Barack Obama left office as a very popular President despite some obvious shortcomings. On the domestic front he was an undoubted success. Foreign policy was the area in which he was never comfortable and failed quite miserably. Obama’s predecessor, George W. Bush, floundered on foreign policy as well.
The Middle East seems to be the world’s biggest trouble spot and the scene of the greatest American folly. The US hailed the Arab Spring and then watched its disintegration in Iraq, Syria, Yemen, Tunisia and Libya. When America welcomed the Arab Spring they stuck stubbornly to the belief that democracy would finally become the norm in all these rogue states. They were strangely unable to realise that Sunni-Shia divides and thousands of years of tribalism rendered those hopes as false and even pathetic.
If you thought that American foreign policy had hit rock bottom you were wrong. Donald Trump’s blunder this week leaves Obama and Bush looking adequate by comparison.
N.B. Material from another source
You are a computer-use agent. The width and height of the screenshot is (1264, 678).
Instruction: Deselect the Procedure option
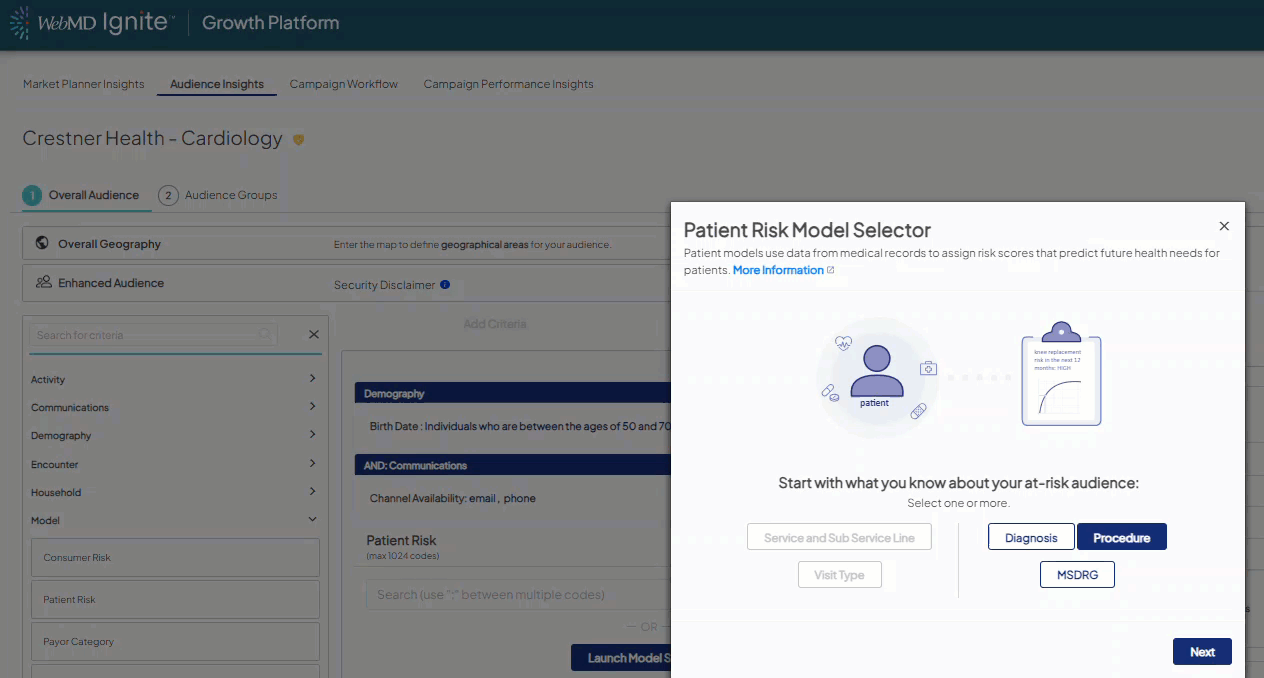(1121, 537)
When Trump released his bombshell statement that America would recognise Jerusalem as the capital of Israel he managed to alienate every US ally around the world, he gave live ammunition to every US enemy and Middle Eastern terrorist group. The Palestinians reacted exactly as Trump should have expected — they went berserk. Riots and rockets were the entirely predictable response. Five decades of sensible US policy designed to breathe life into an often-flagging peace process was jettisoned in a single moment of Presidential lunacy.